AASJホームページ > 新着情報 > 論文ウォッチ > 日本の科学報道に一言(7月25日)

日本の科学報道に一言(7月25日)

2013年8月8日

ニュースがないようなので、日本の報道に一言。 科学報道は正確な情報を伝えるだけではない。夢を伝える事も重要だ。そんなニュースがデンマークから伝えられている。70万年前の馬の化石から遺伝子を取り出し、全ゲノムレベルの再構成に成功した話だ。勿論マンモスゲノムと比べてもずっと時間的に古い話だ。
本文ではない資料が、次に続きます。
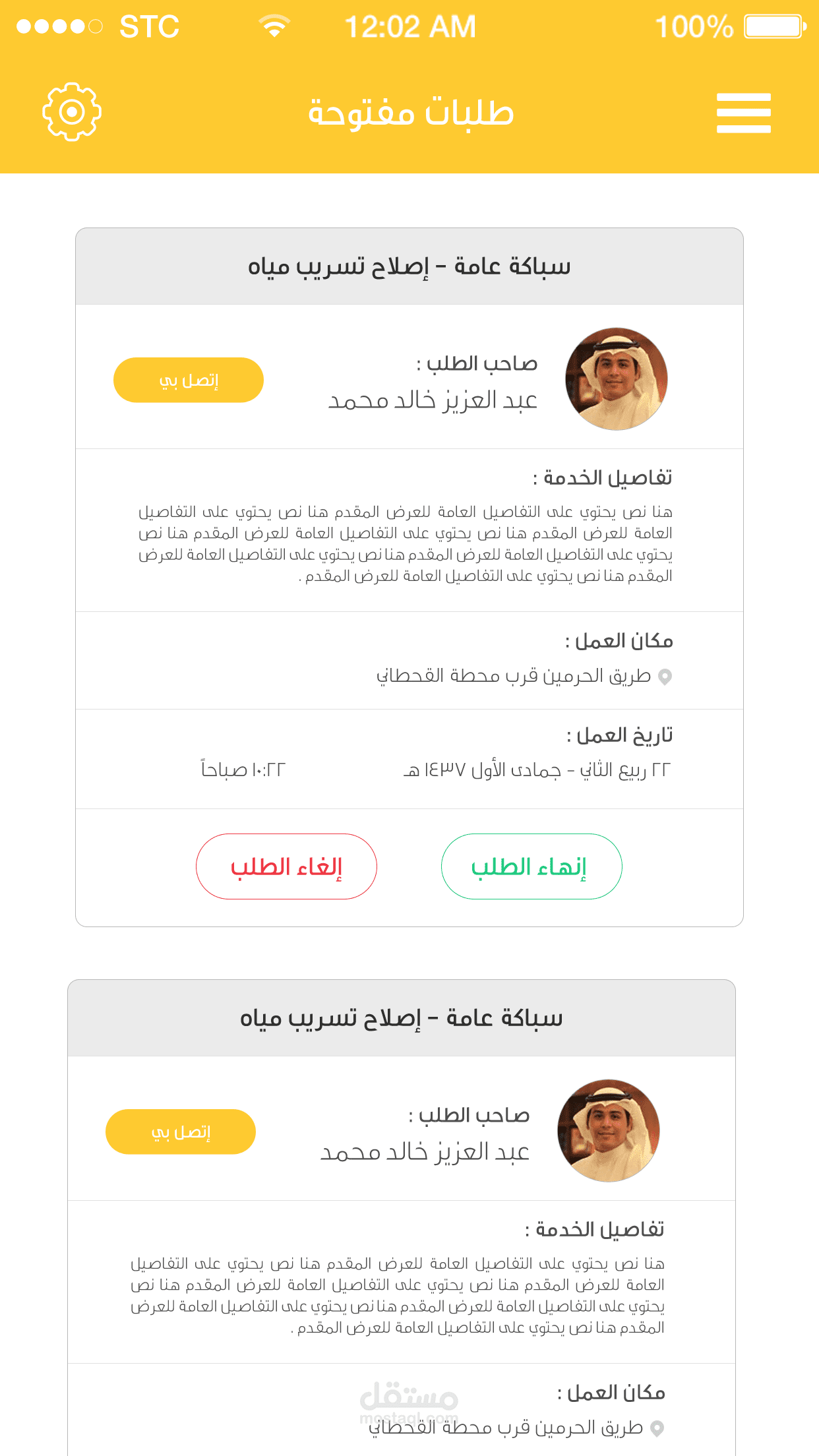819x1456 pixels.
Task: Cancel the order with إلغاء الطلب
Action: tap(286, 866)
これまでだいたい5万年ぐらいの化石のゲノムしか調べられていないのと比べると、画期的なことだ。また全ゲノムに近い解読であることもすばらしい。最新の技術を使って研究が行われており、私が知る限りで、1分子シークエンサーがなかったら出来なかった仕事の代表ではないだろうか。この結果、実際蛋白質に翻訳される遺伝子だけでなく、トランスポゾンと呼ばれる一種の寄生的配列の解析についても書かれている。さらに、4万年前の馬ゲノムや、現在の野生種、家畜化した馬と比べる事で、遺伝子間の交換についても詳しい解析が示されている。大きなブレークスルーで、新しい科学が始まったことを予感させる。  残念ながら日本のメディアは私がウェッブで調べる限りまだ報道していない。一方、NY Timesはほぼ完璧と言っていい記事をウェッブに載せている。さらに、フランスの通信社AFPの日本語サイトや、もちろんSciencelineの日本語サイトにも詳しく取り上げられている。科学記者が記者会見やブリーフをうまくまとめて記事にすることしかしていないと、このような記事は書けないだろう。と言うのも、外国からの仕事の場合、記者会見に行くわけにもいかないだろうから、論文に当たり、理解し、まとめることが必要だからだ。タイムリーに記事に出来ていないのはがっかりだが、時間をかけてもいつか報道してほしいと願っている。もちろんこの問題はメディアだけではない。ドイツにはネアンデルタール人を研究するためだけの研究所があり、今回の仕事もデンマークの博物館が関わっている。日本にはこのような研究を待ち望む国民も、政府もないとすると残念だ。